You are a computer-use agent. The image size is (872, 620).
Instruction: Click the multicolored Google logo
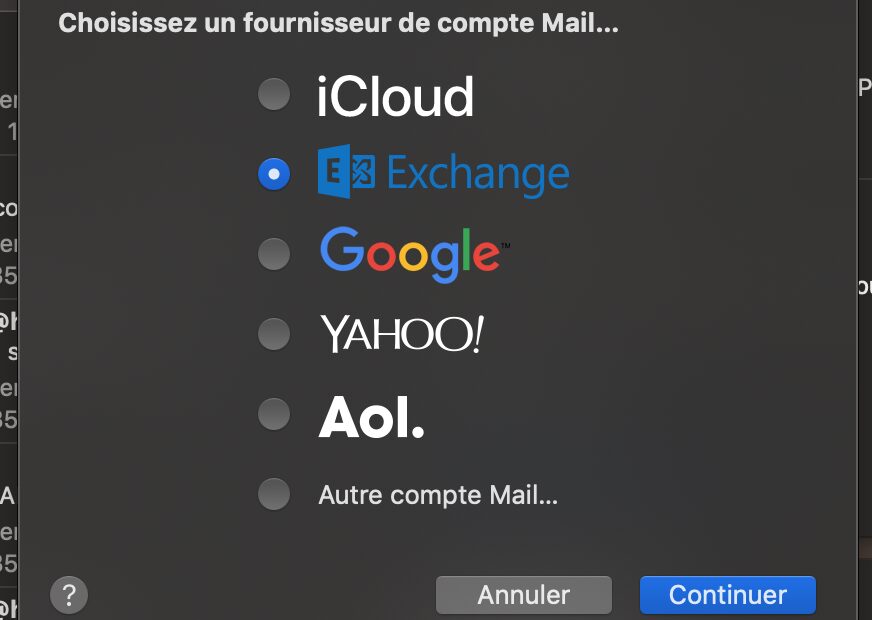coord(410,255)
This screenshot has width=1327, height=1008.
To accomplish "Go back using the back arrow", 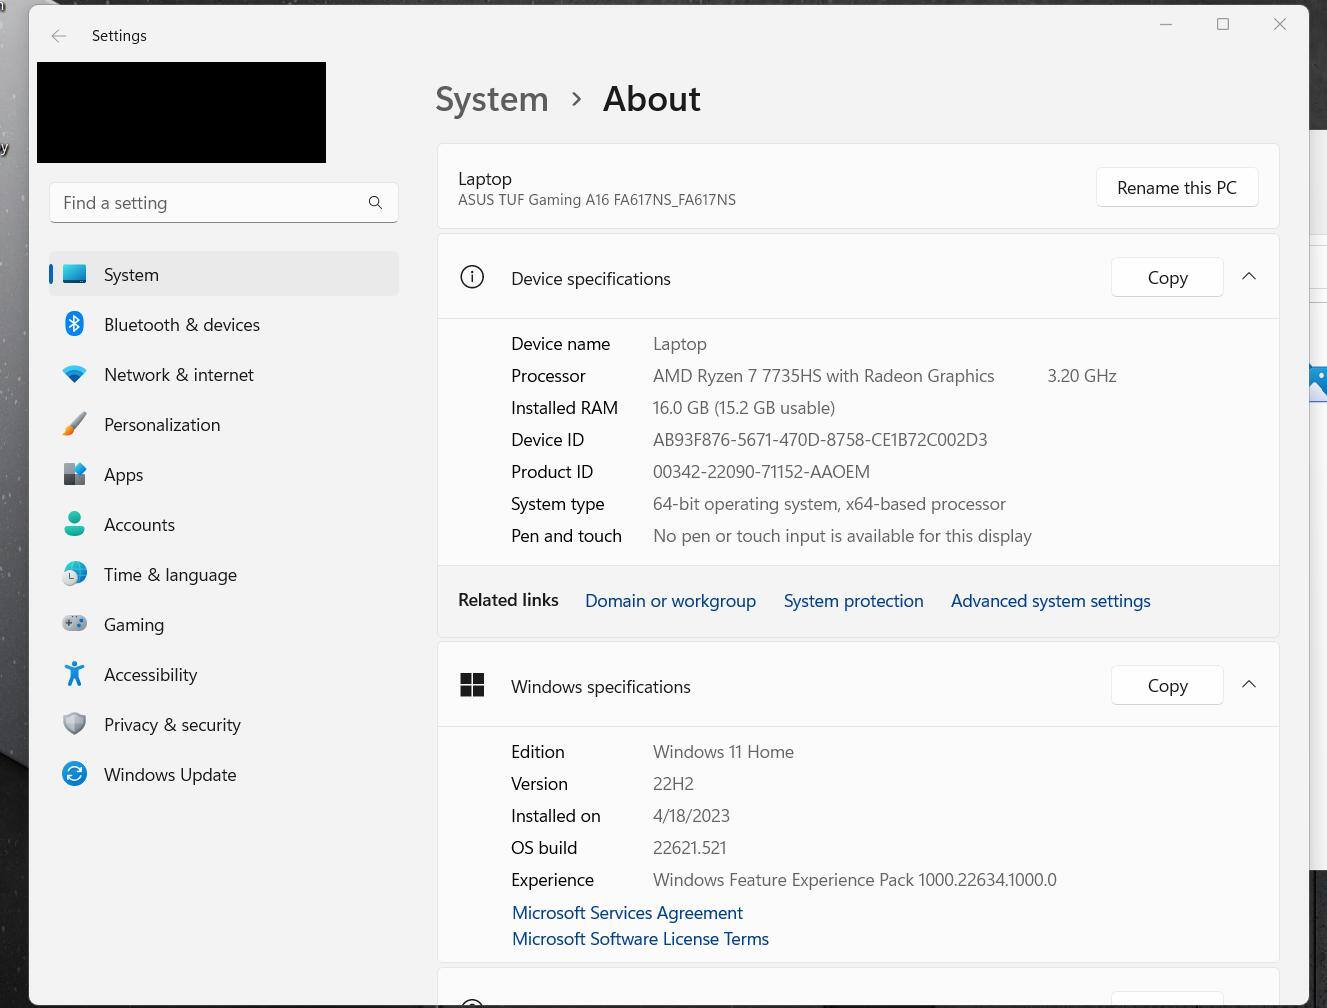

____

§ Work instruction
With the images left out, set down every entry exactly.

§ Solution to this task
You are a computer-use agent. The image size is (872, 620).
Instruction: Click the multicolored Google logo
coord(410,255)
This screenshot has width=1327, height=1008.
To accomplish "Go back using the back arrow", 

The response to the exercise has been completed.